Work required >> Without any of their pictures, return all of the records exactly.

Material provided >>
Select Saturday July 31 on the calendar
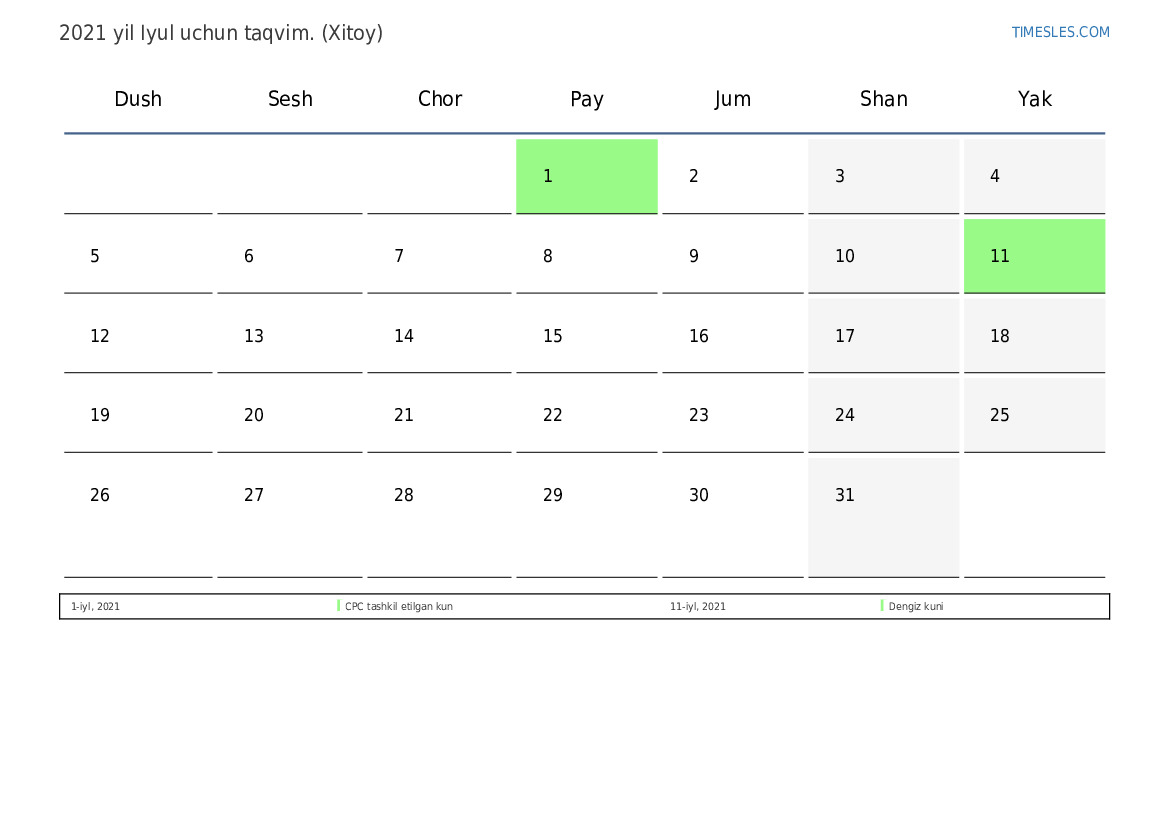The image size is (1169, 827). coord(883,516)
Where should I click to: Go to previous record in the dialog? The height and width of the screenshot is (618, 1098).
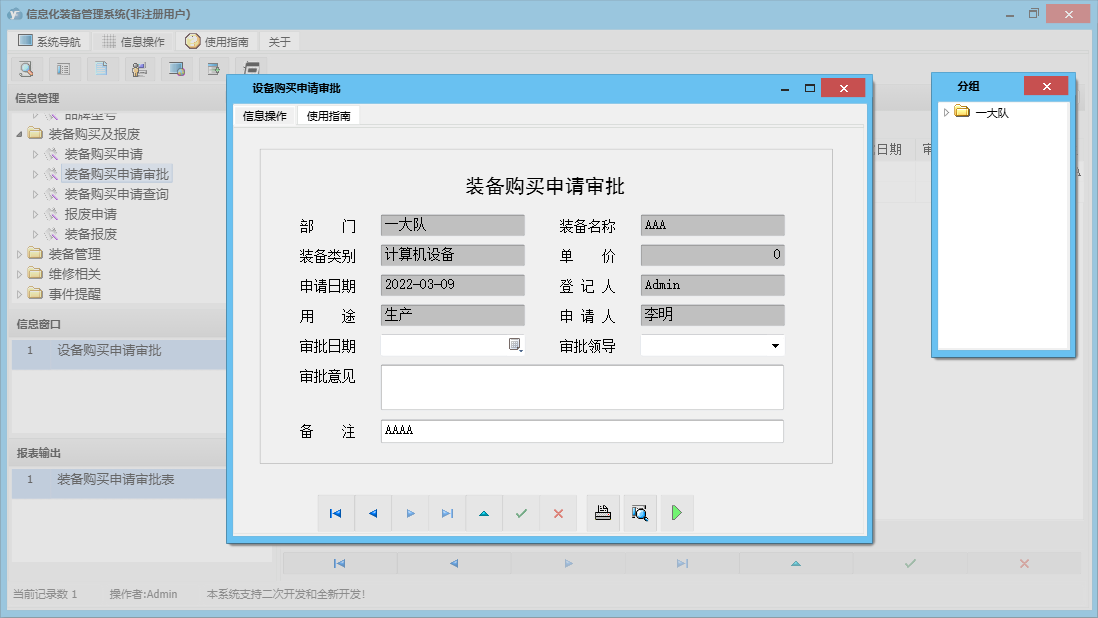point(373,513)
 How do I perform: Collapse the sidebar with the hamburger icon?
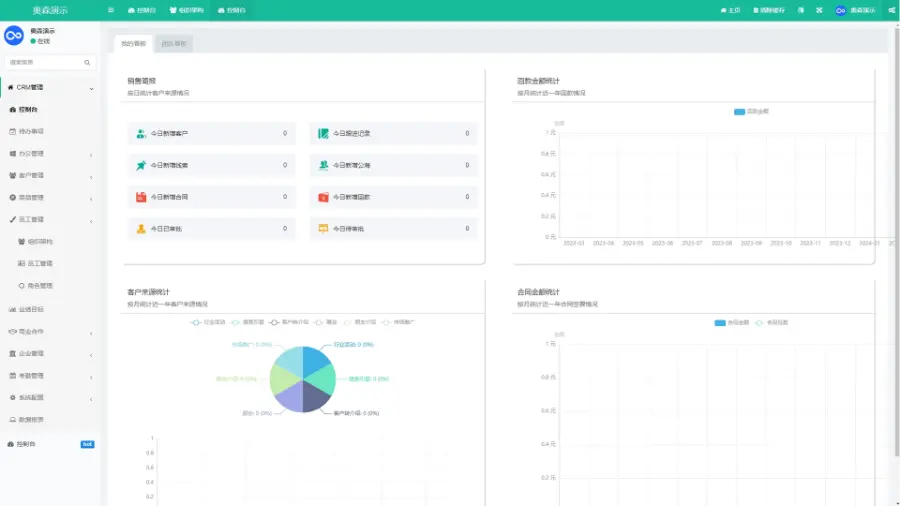[x=110, y=10]
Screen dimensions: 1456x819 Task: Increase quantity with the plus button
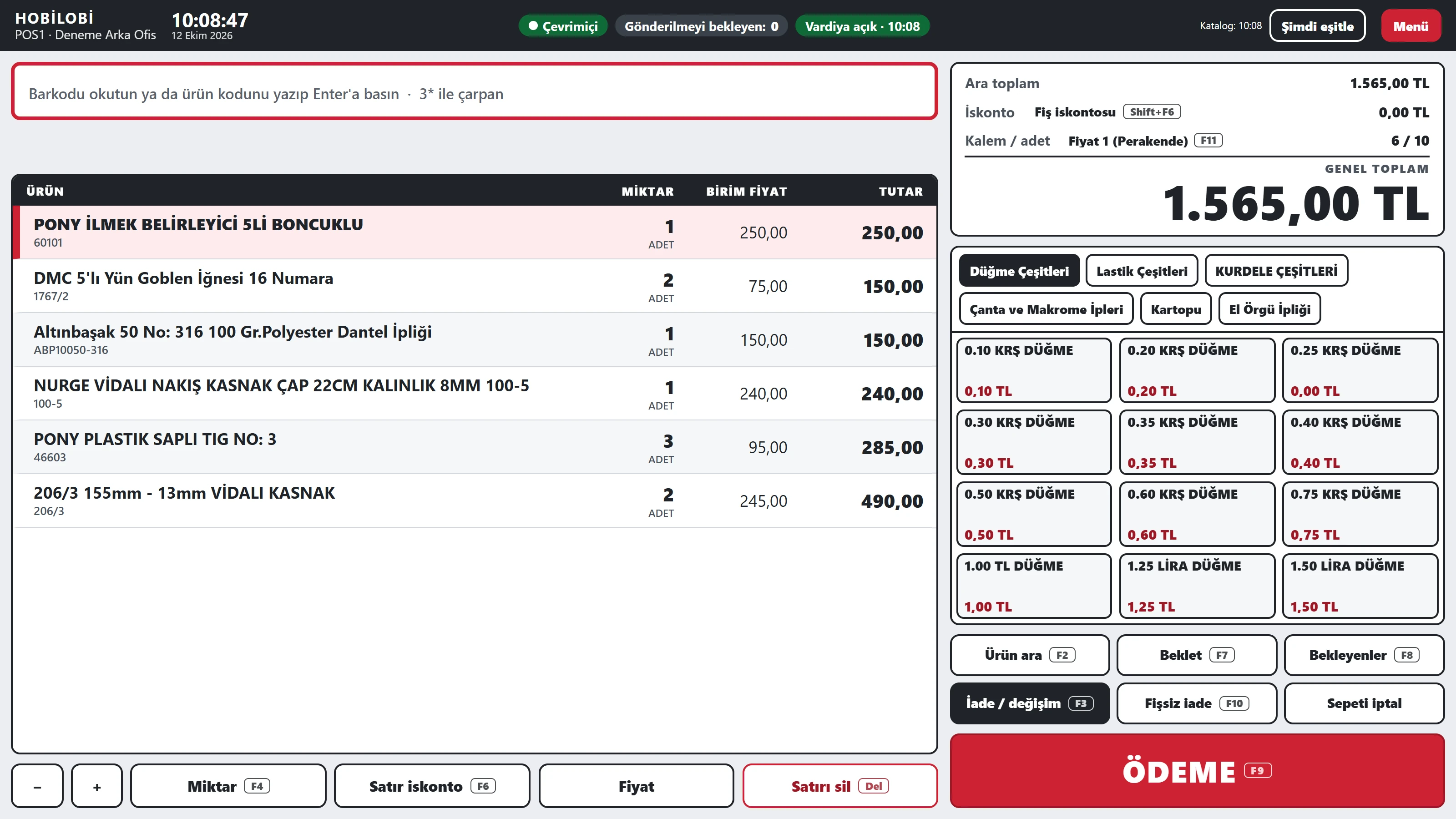pyautogui.click(x=96, y=786)
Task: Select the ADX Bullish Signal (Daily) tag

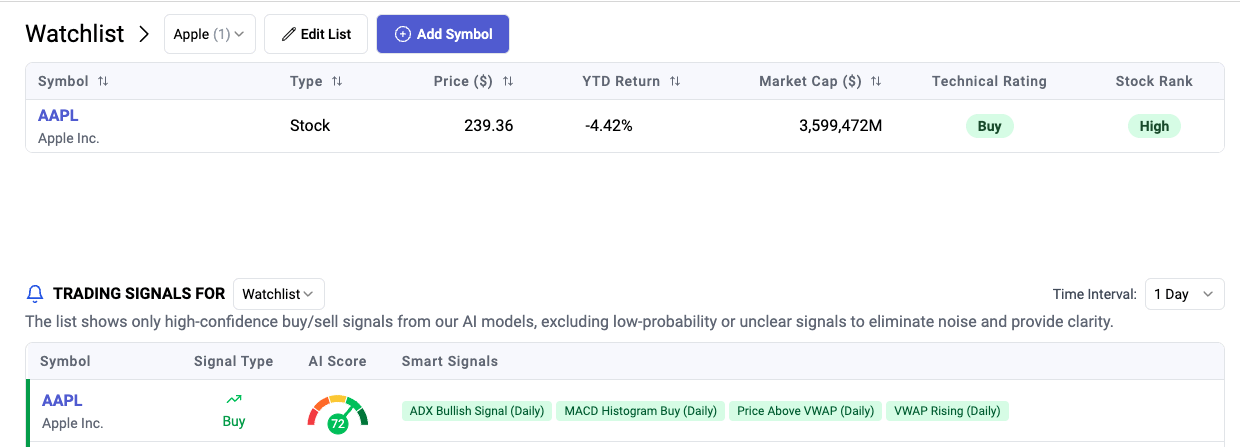Action: pos(475,411)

Solution for this task >>
Select Saturday July 31 on the calendar
The image size is (1169, 827). coord(883,516)
Where should I click to: Go to previous record in the dialog? The height and width of the screenshot is (618, 1098).
point(373,513)
 How do I perform: Collapse the sidebar with the hamburger icon?
[x=110, y=10]
Screen dimensions: 1456x819 Task: Increase quantity with the plus button
pyautogui.click(x=96, y=786)
Task: Select the ADX Bullish Signal (Daily) tag

Action: pos(475,411)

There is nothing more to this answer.